Tout Paris était balisé d'affiches multicolores annonçant l'ouverture du nouvel espace. Le système de réservation semblait très classe, les visites ne s'effectuant que sur rendez-vous. La campagne de pub était signée Simone Weil, Steve Wozniak et même Einstein. Le dos du programme laissait penser qu'il serait remis à chaque client un Kinder surprise en guise de bienvenue. Je n'avais besoin que d'un pantalon. C'était l'occasion ou jamais. Hélas je suis revenu bredouille.
La boutique est sympa, la déco superbe, mais les rayons sont vides. Peut-être est-ce dû à l'affluence ? Un vendeur accort nous invite à rentrer d'abord dans une cabine d'essayage où un gamin a enregistré des délais de livraison, mais nous ressortons aussi démunis qu'en entrant. Des caméras de surveillance ont été installées un peu partout pour rassurer le client, voire l'amuser. À l'étage du dessous je fuis une salle enfumée, ne pouvant choisir quoi que ce soit dans le noir. Le salon d'essayage, recouvert de miroirs, eut été très pratique si l'on avait quoi que ce soit à y faire. Les tubes lumineux flashant sur la techno font certainement des jaloux dans le quartier. Aucune vitrine n'est aussi belle que cette installation tape-à-l'œil. Au quatrième étage, rayon du blanc, les mannequins proposent tous le même ensemble, mais leurs mines lugubres sont d'aussi mauvais goût que le ballet qui les range au rang d'accessoires. Redescendus au premier, nous apprécions le système de commandes, des écrans disposés un peu partout nous faisant passer le temps. Mais nous n'étions pas venus pour ça.

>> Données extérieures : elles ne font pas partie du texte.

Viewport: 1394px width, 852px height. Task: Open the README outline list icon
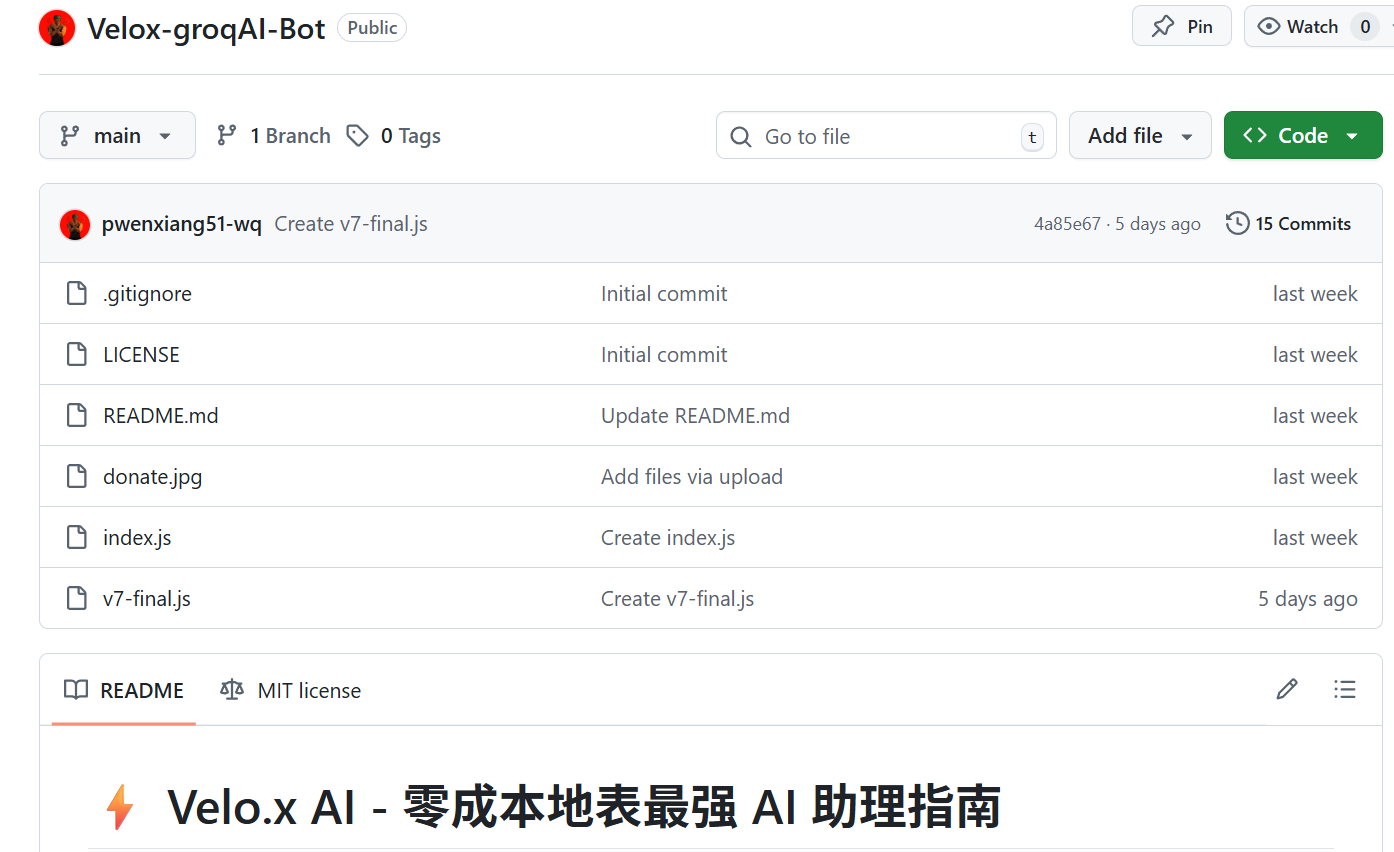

J'avais moi-même œuvré dans ce lieu mythique il y a plus de trente ans, à une époque où il était consacré à l'art contemporain. Depuis, je me suis souvent posé la question de l'écart entre décoration pour magasin de vêtements branché et œuvre artistique. Où est l'urgence ? Avais-je vraiment besoin d'un nouveau pantalon ? En ce qui concerne les nouvelles matières, la réduction de sens à l'univers orwellien est un poncif si éculé qu'il ne ravira que les jeunes amateurs de prêt-à-porter et les vieux dépassés par les nouvelles technologies. Alors comment s'approprier ces formes si l'on recherche quelque chose qui nous émeuve, nous transporte ou nous interroge ? Quelle place est-il laissé à l'appropriation, ce phénomène d'interprétation qui détermine l'intérêt d'une œuvre par le nombre qu'il peut en être fait ? Étais-je mal luné d'avoir poireauté dans le froid pendant une demie heure ou bien déçu de ne pas avoir trouvé la boutique après avoir arpenté les rayons vides ? Annick Rivoire, dans Poptronics, revient sur l'historique du lieu et s'interroge sur la politique culturelle. Dans l'avenir ce magnifique espace de La Gaîté Lyrique saura-t-il défricher les nouvelles tendances ou nous servira-t-il les sempiternelles tartes à la crème qui tentent de nous faire avaler que des décos de magasin branché peuvent être assimilées à des œuvres d'art ? La techno housse, visuelle et sonore, est-elle le seul symbole de la révolution numérique ? Ces réductions dessinent un cliché qui ne peut réconforter qu'un public inquiet de son futur. Quels mondes s'offrent en alternative à la conformité que le pouvoir essaie de nous vendre coûte que coûte ? La résistance est-elle capable de s'organiser face à tant de vacuité ? Quelles utopies se développent en dehors des allées balisées du discours officiel ? La visite spatiale à La Gaîté Lyrique vaut le déplacement, mais n'attendez pas d'y trouver quoi que ce soit qui vous alimente. Sans gaîté ni lyrisme, c'est encore une coquille vide. Malgré une imposante programmation fourre-tout et de louables initiatives, tout le travail reste à faire.